--- THE DATA Enclosed Below ---

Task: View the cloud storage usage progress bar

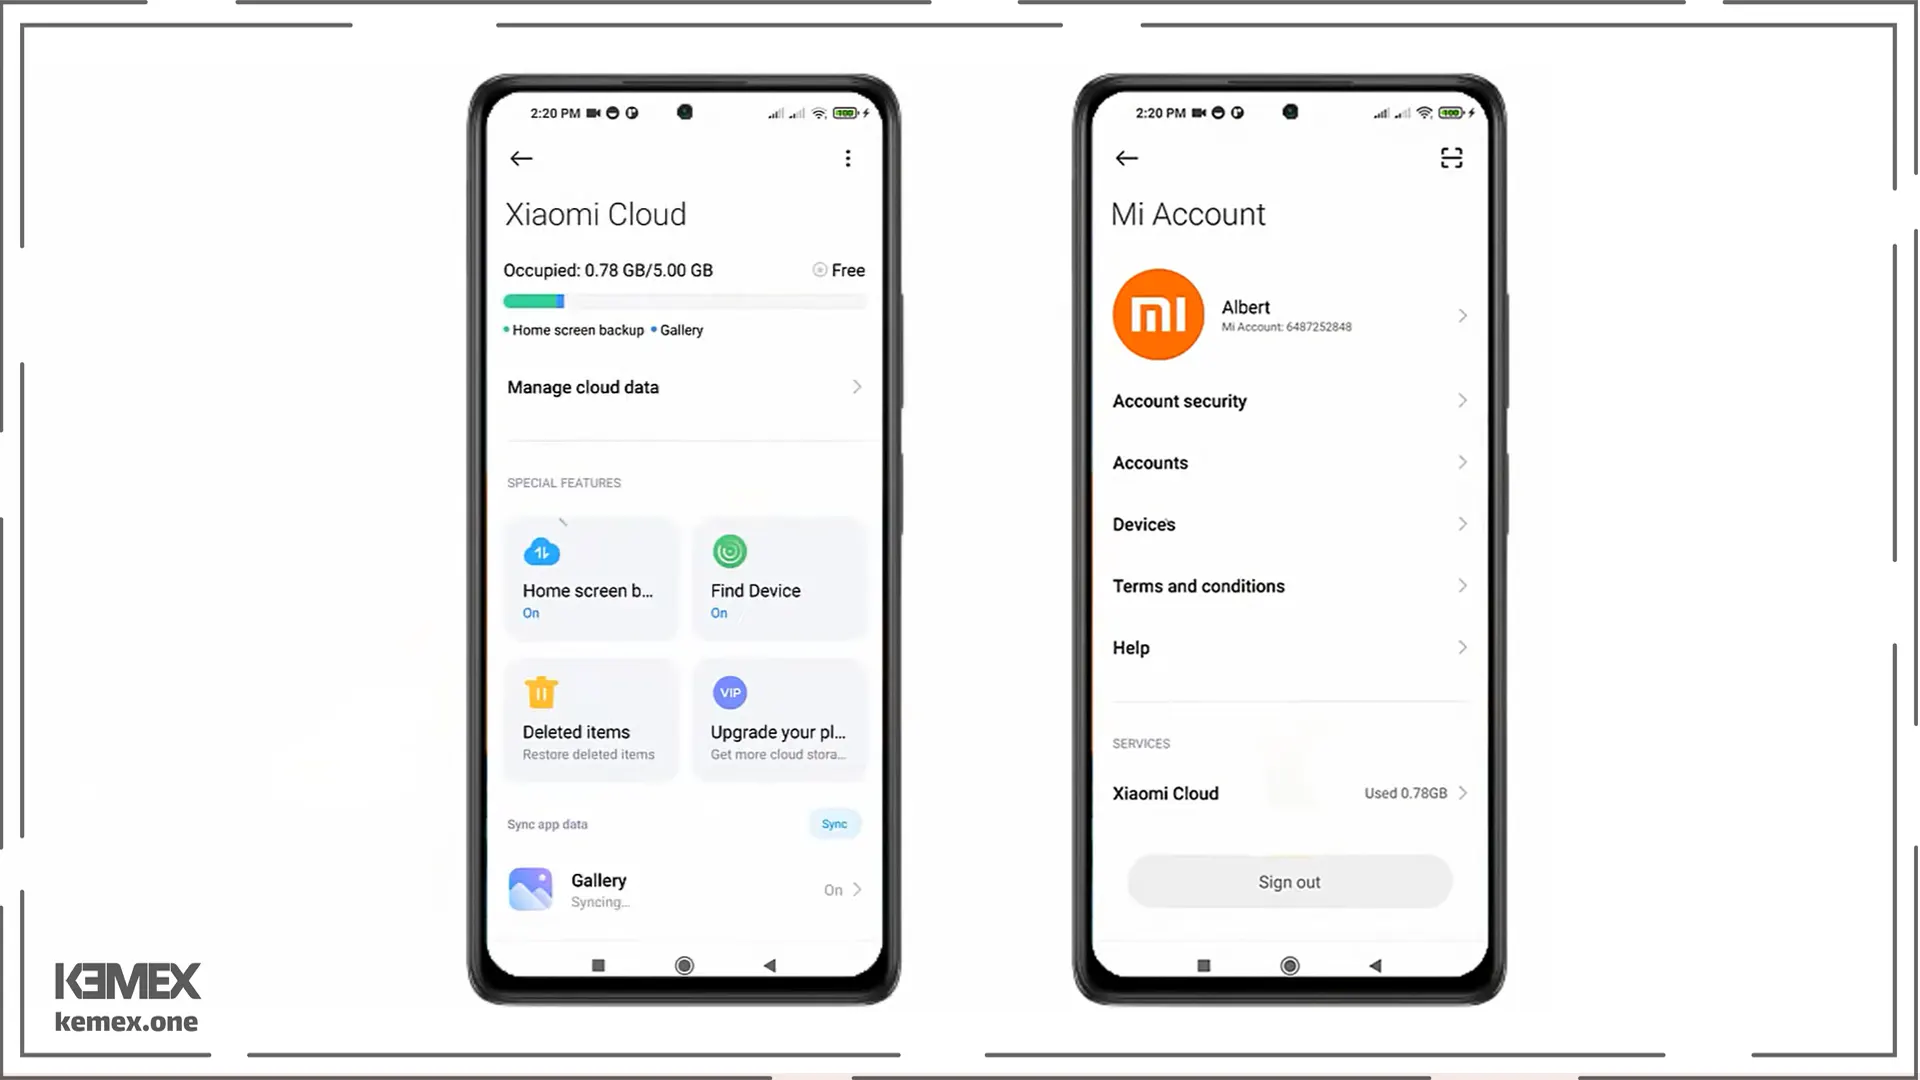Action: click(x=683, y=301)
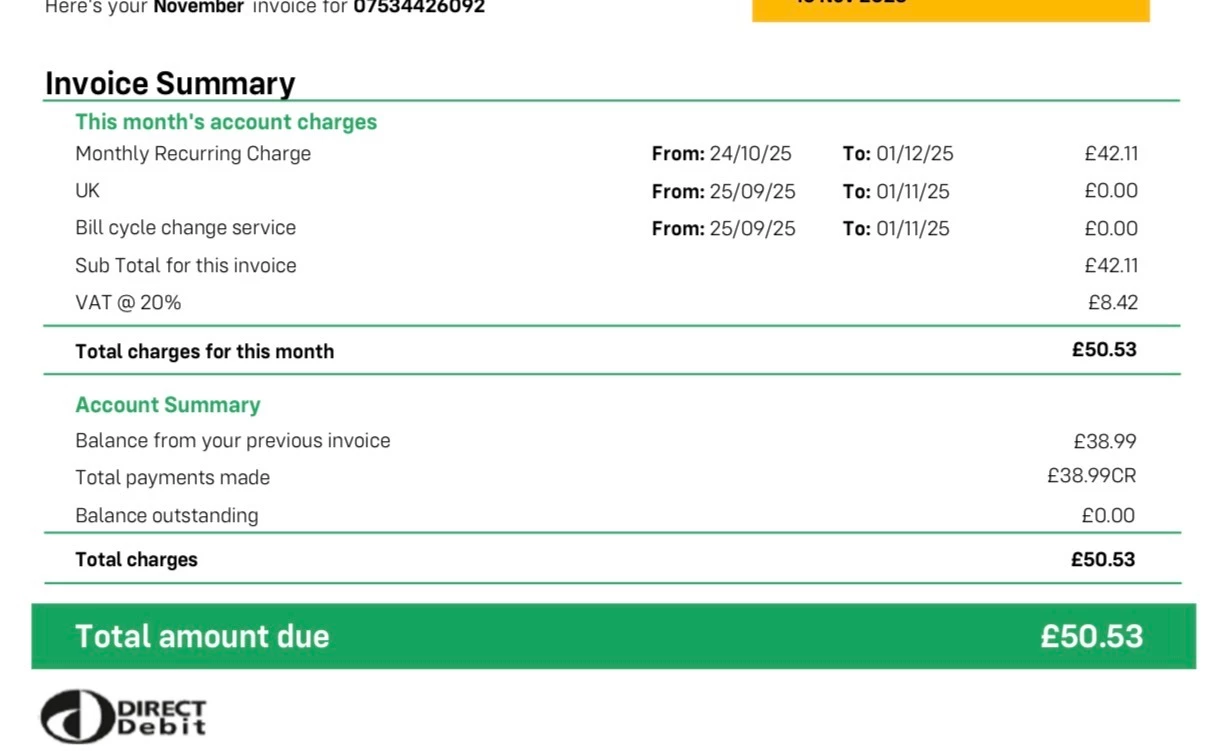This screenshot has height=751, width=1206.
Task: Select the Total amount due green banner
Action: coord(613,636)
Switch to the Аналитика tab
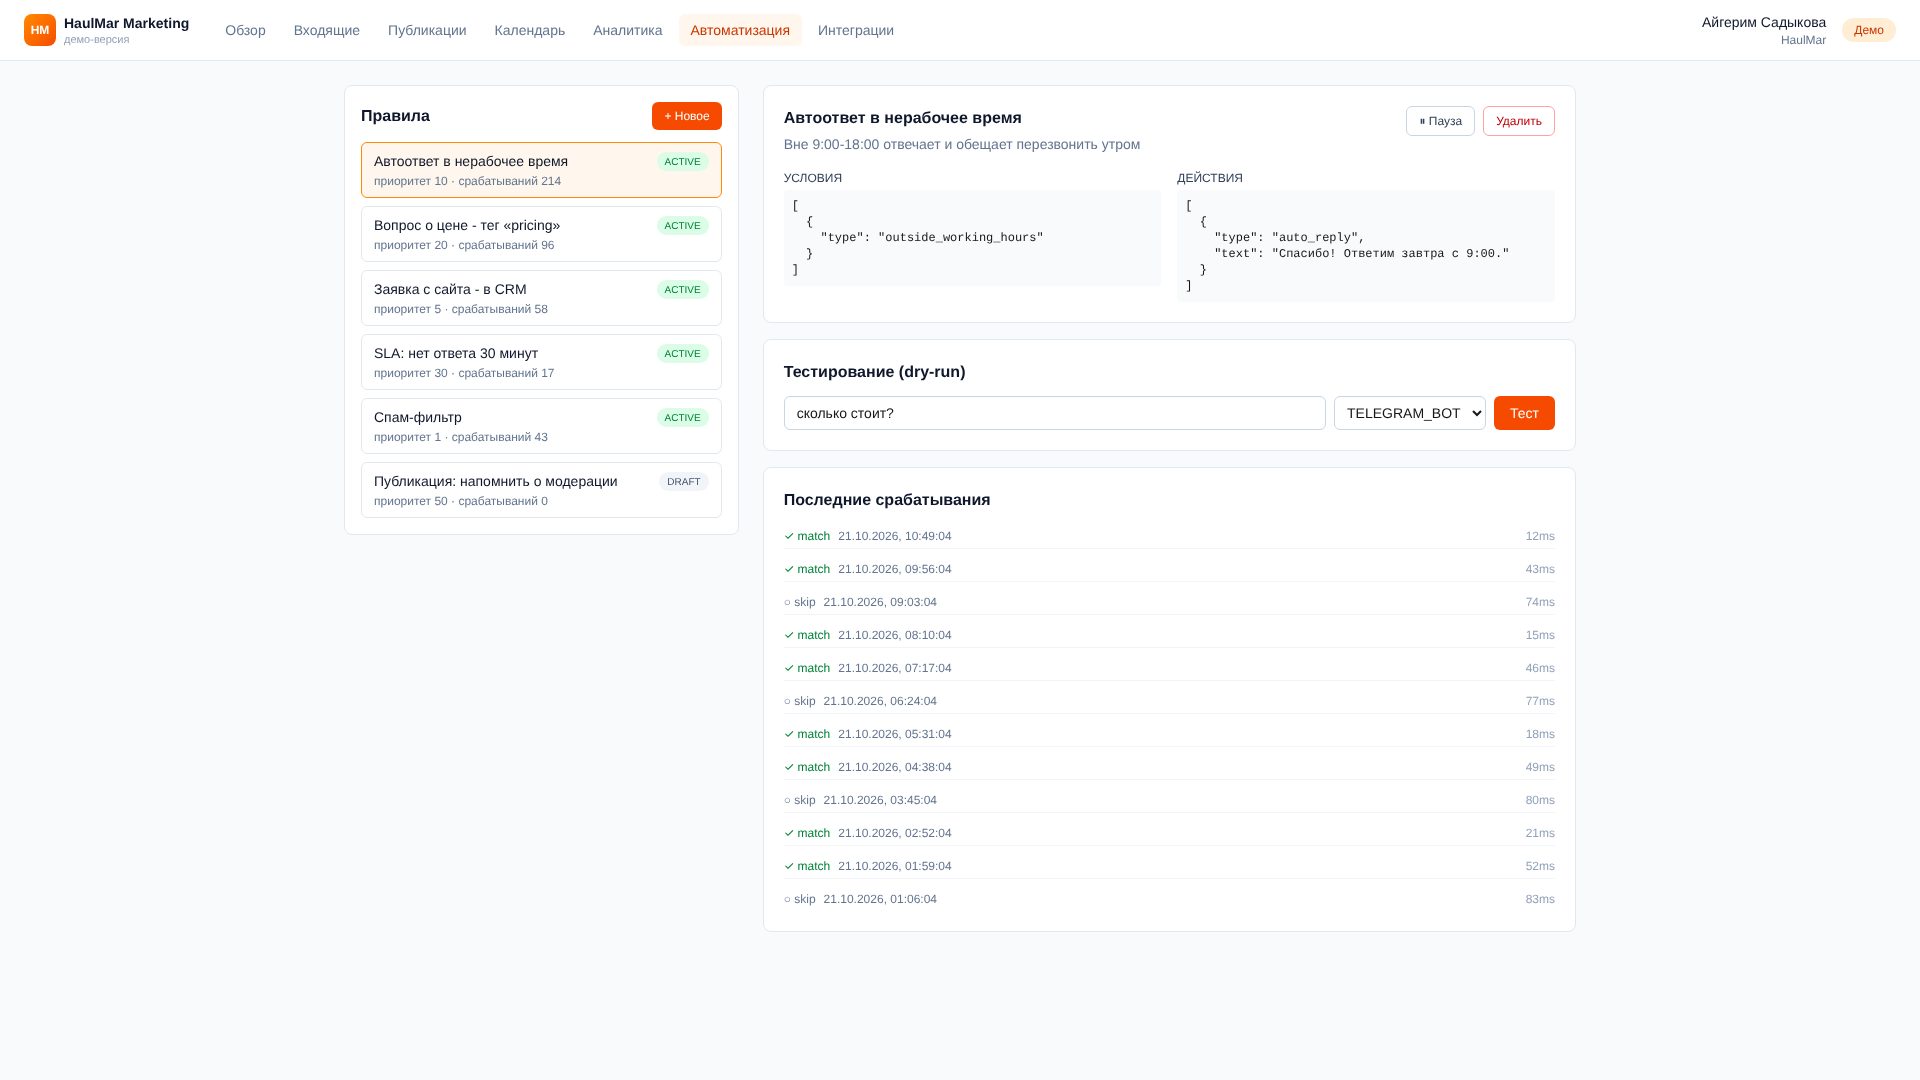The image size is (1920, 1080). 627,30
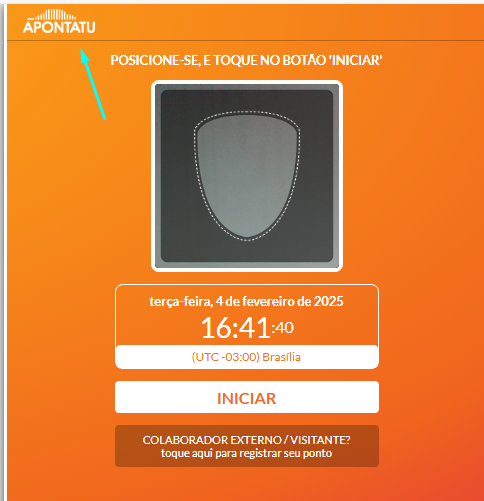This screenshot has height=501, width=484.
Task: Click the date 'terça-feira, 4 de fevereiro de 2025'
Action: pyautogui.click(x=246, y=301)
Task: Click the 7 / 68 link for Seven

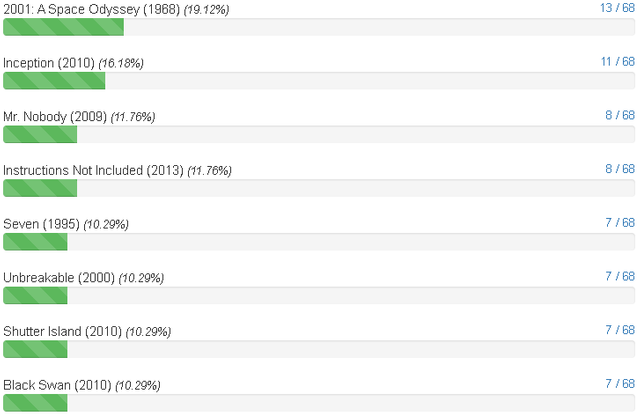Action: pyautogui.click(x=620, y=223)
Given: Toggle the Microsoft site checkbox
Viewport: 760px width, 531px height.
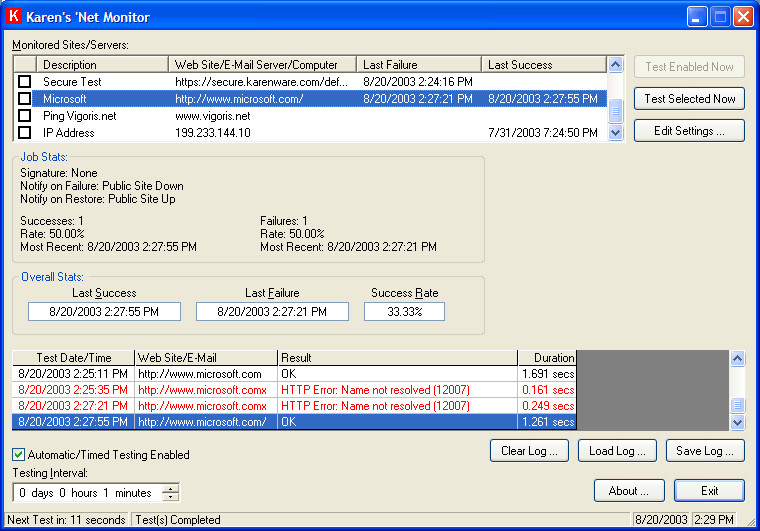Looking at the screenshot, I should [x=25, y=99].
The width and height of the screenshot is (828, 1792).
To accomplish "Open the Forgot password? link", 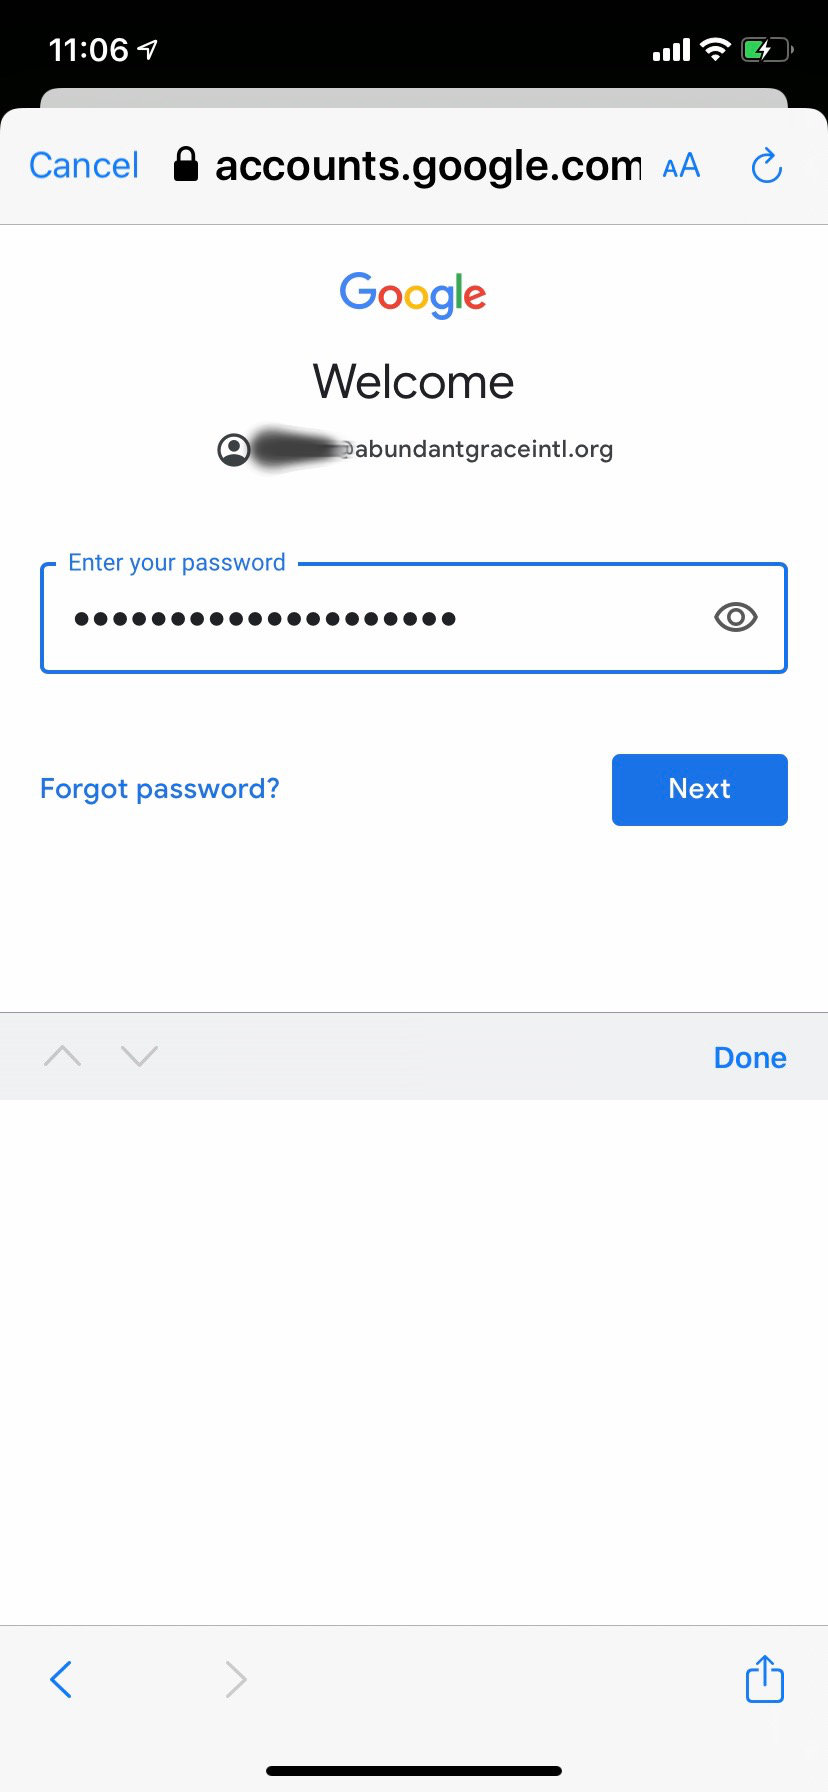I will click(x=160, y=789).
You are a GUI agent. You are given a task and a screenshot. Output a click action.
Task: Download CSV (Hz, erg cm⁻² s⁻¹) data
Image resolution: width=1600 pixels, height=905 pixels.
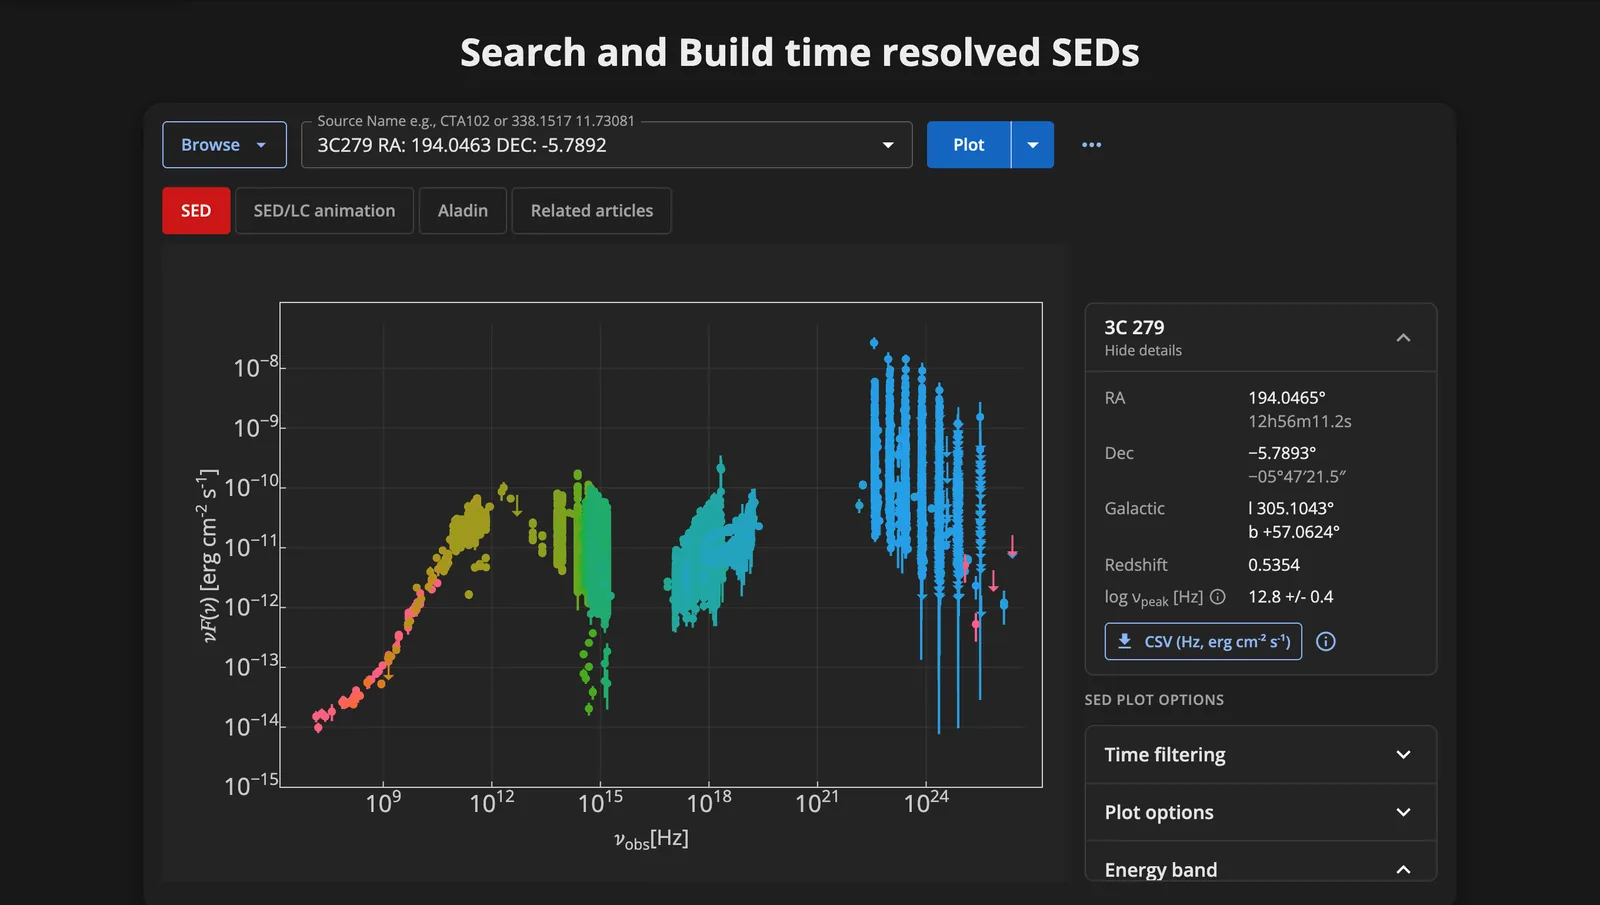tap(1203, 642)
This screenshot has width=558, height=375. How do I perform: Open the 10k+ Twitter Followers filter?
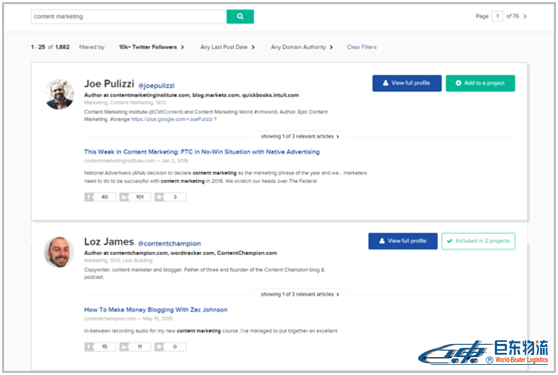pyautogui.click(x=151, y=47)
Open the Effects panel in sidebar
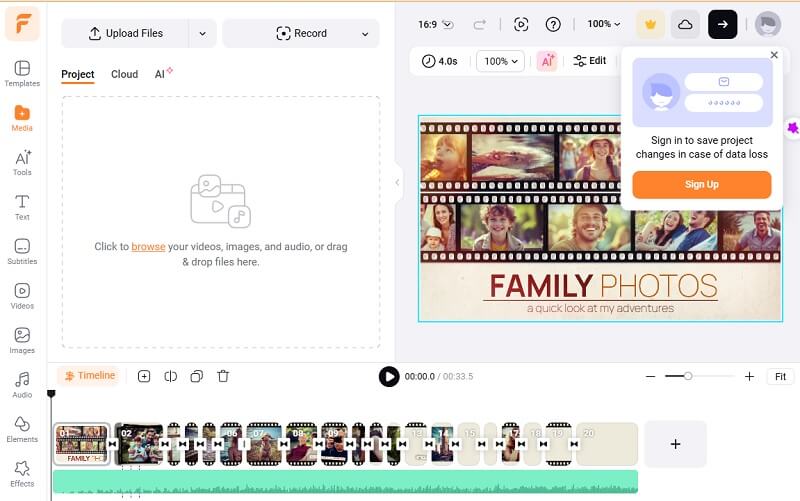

--- End of Enclosed THE DATA ---

● **WHAT IS EXPECTED**:
Using the entries above, transcribe every line from the line containing "Task: Click the 7 / 68 link for Seven" through the line containing "The width and". Do not copy pictures.

● **RESPONSE AREA**:
Task: Click the 7 / 68 link for Seven

Action: pyautogui.click(x=620, y=223)
Given: Toggle the Microsoft site checkbox
Viewport: 760px width, 531px height.
Looking at the screenshot, I should [x=25, y=99].
The width and height of the screenshot is (828, 1792).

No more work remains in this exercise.